TIDM50XC
RNS Number : 5004E
Georgia(acting through MoF Georgia)
07 April 2011
7 April 2011
NOT FOR RELEASE, PUBLICATION OR DISTRIBUTION IN THE REPUBLIC OF
ITALY
GEORGIA
(acting through the Ministry of Finance of Georgia)
ANNOUNCES RESULTS OF INVITATION in respect of its
outstanding
U.S.$500,000,000 7.50% Notes due 2013
(the "Notes" and the holders of such being the "Holders")

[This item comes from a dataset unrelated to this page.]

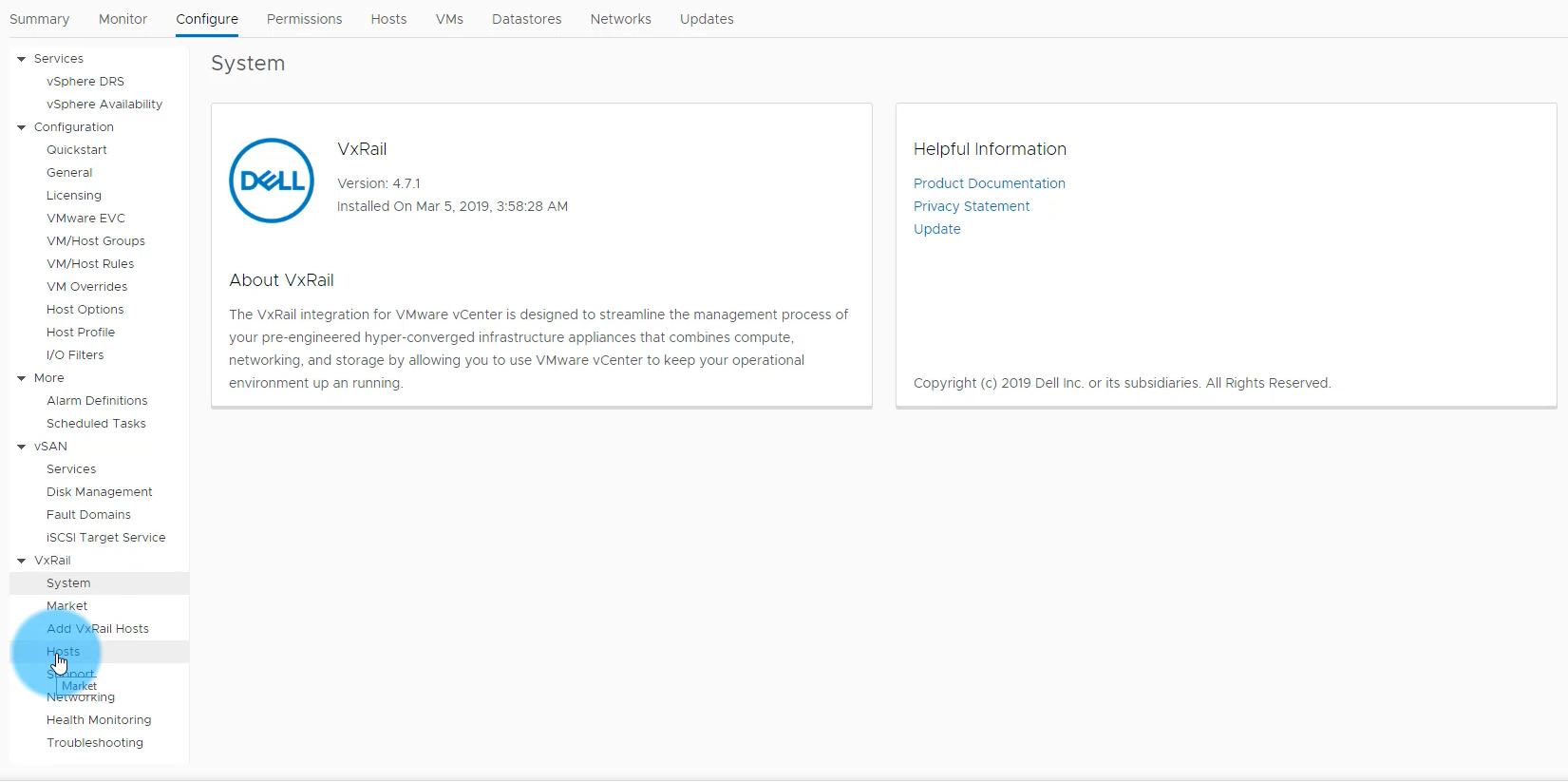
Task: Select Licensing under Configuration
Action: 73,196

On 29 March 2011, Georgia (acting through the Ministry of
Finance of Georgia) (the "Issuer") launched an invitation to all
Holders (subject to the offer and distribution restrictions set out
in the Tender Offer Memorandum (as defined below)) to tender any
and all of their Notes for purchase by the Issuer for cash (the
"Invitation"), all as more fully described in the Tender Offer
Memorandum. The Issuer today announces that it will, subject to the
satisfaction of the New Issue Condition on or prior to the
Settlement Date, accept for purchase U.S.$416,740,000 in aggregate
principal amount of the Notes validly tendered pursuant to the
Invitation.
The Invitation expired at 5.00 p.m. London time on 6 April
2011.
The expected Settlement Date for the Invitation is on or about
12 April 2011.
On the Settlement Date, subject to the satisfaction of the New
Issue Condition, the Issuer will pay the Purchase Price of
U.S.$1,071.25 per U.S.$1,000.00 in principal amount of Notes plus
Accrued Interest in respect of Notes validly tendered pursuant to
the Invitation and accepted for purchase by the Issuer.

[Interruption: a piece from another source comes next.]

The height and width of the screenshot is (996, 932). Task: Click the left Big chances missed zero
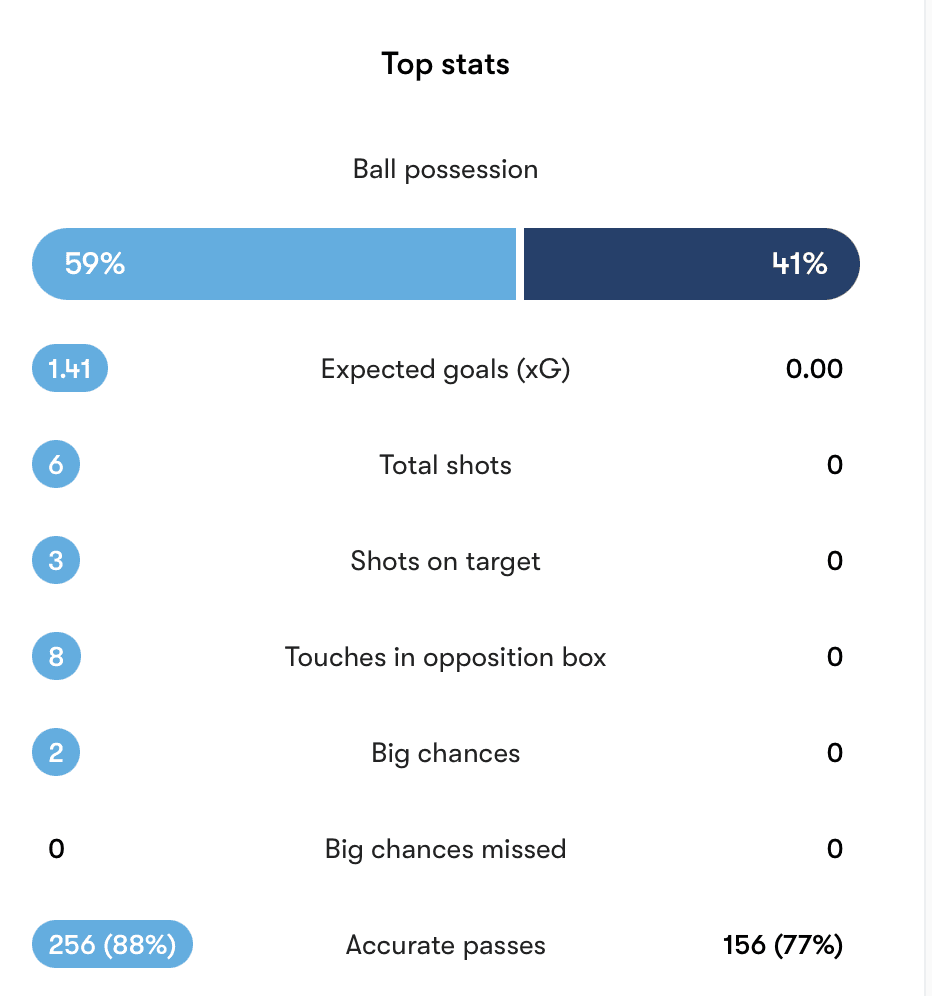[57, 849]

The Invitation was made on the terms and subject to the
conditions contained in the tender offer memorandum dated 29 March
2011 (the "Tender Offer Memorandum") and this announcement should
be read in conjunction with the Tender Offer Memorandum.
Capitalised terms used and not otherwise defined in this
announcement shall have the meaning given to them in the Tender
Offer Memorandum.
Goldman Sachs International and J.P. Morgan Securities Ltd. are
acting as Dealer Managers for the Invitation.
Requests for further information should be directed to the
Dealer Managers or the Tender Agent (as appropriate).
DEALER MANAGERS
Goldman Sachs International
Peterborough Court
133 Fleet Street
London EC4A 2BB
United Kingdom
For information by telephone:
+44 (0) 20 7774 4799
Attention: Liability Management Group
Email: liabilitymanagement.eu@gs.com
J.P. Morgan Securities Ltd.
125 London Wall
London EC2Y 5AJ
United Kingdom
For information by telephone:
+44 (0) 20 7777 1333
Attention: Sebastien Bamsey - Liability Management
Email: sebastien.m.bamsey@jpmorgan.com
TENDER AGENT
Lucid Issuer Services Limited
Leroy House
436 Essex Road
London N1 3QP
For information by telephone: +44 (0) 20 7704 0880
Attention: Lee Pellicci/Thomas Choquet
Email: georgia@lucid-is.com
DISCLAIMER
This announcement must be read in conjunction with the Tender
Offer Memorandum. This announcement and the Tender Offer Memorandum
contain important information which must be read carefully before
any decision is made with respect to the Invitation. If any Holder
is in any doubt as to the action it should take, it is recommended
to seek its own legal, tax, and financial advice, including as to
any tax consequences, from its stockbroker, bank manager,
solicitor, accountant or other independent financial adviser. Any
person whose Notes are held on its behalf by a broker, dealer,
bank, custodian, trust company or other nominee must contact such
entity if it wishes to tender such Notes in the Invitation. None of
the Issuer, the Dealer Managers, the Tender Agent, or any person
who controls, or is a director, officer, employee or agent of such
persons, or any affiliate of such persons, makes any recommendation
as to whether Holders should tender Notes in the Invitation.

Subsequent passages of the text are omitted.